### Provided data

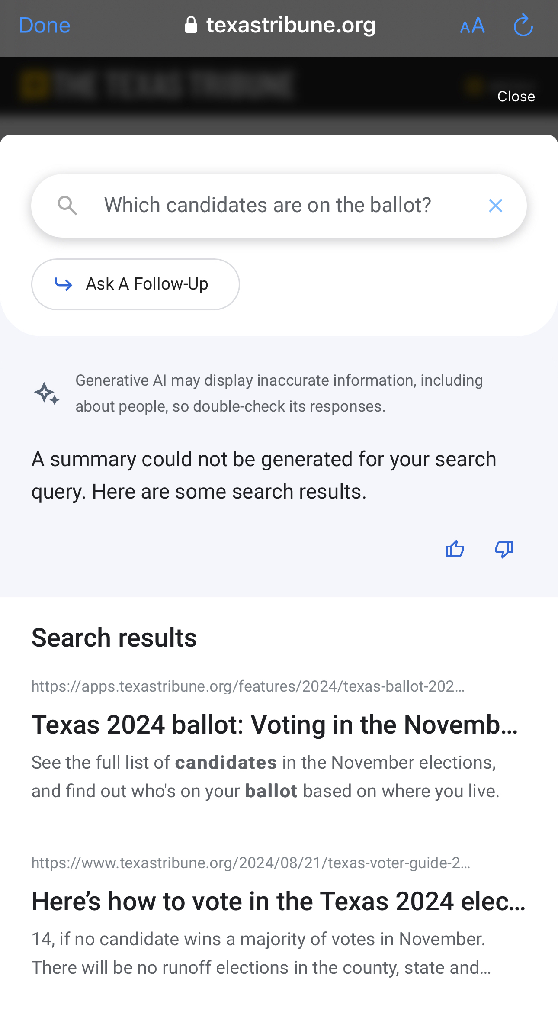Tap the thumbs down feedback icon
558x1024 pixels.
[504, 549]
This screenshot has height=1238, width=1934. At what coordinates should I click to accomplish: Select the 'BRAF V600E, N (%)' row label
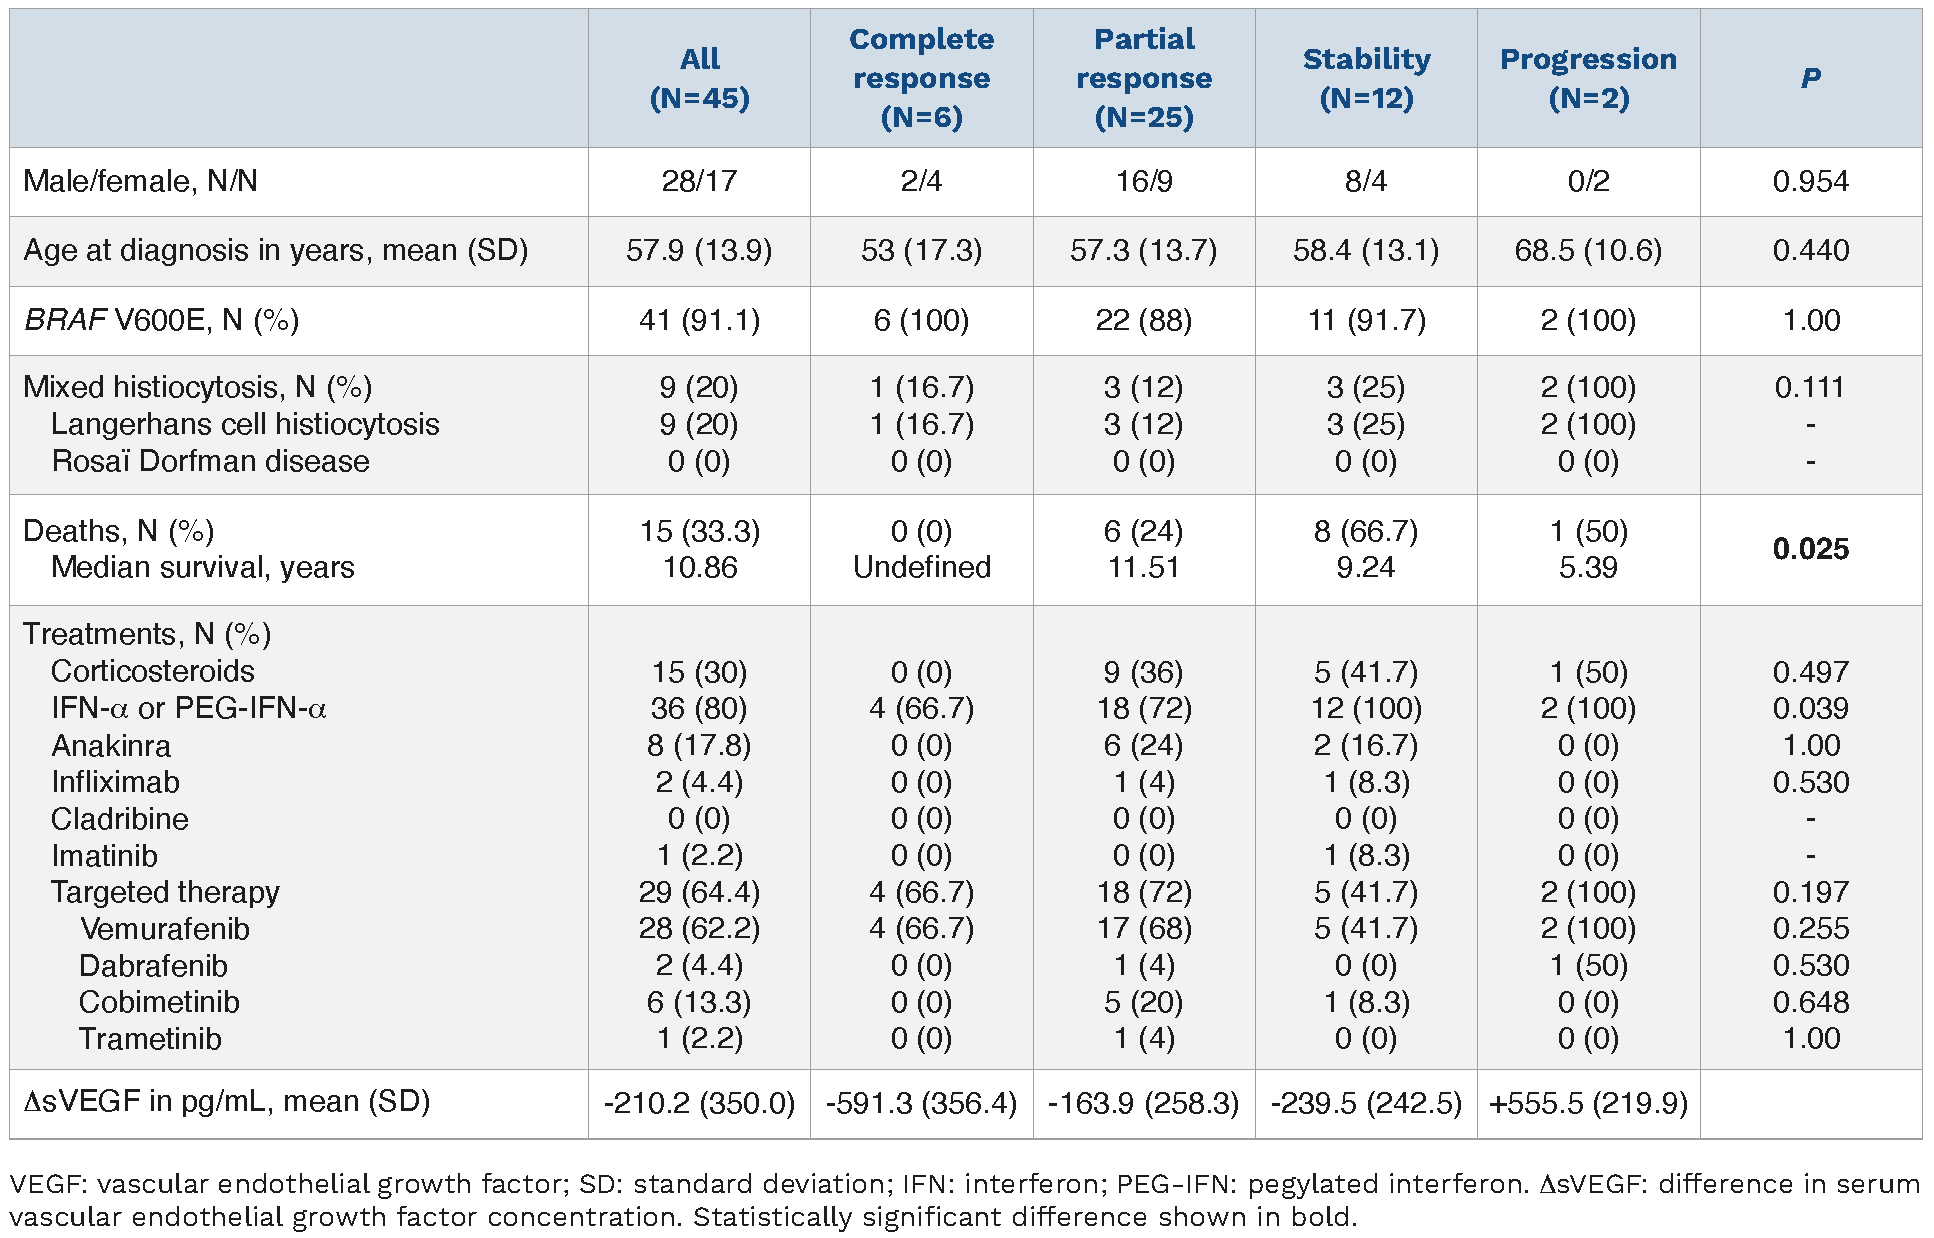click(x=161, y=320)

######

◆ What the task asks
Convert every line of the rows above into a JSON list of strings, one string per line, omitting blank lines and leaving the pictures out.

◆ Result of this task
[
  "Tap the thumbs down feedback icon",
  "558x1024 pixels.",
  "[504, 549]",
  "This screenshot has height=1238, width=1934. At what coordinates should I click to accomplish: Select the 'BRAF V600E, N (%)' row label",
  "click(x=161, y=320)"
]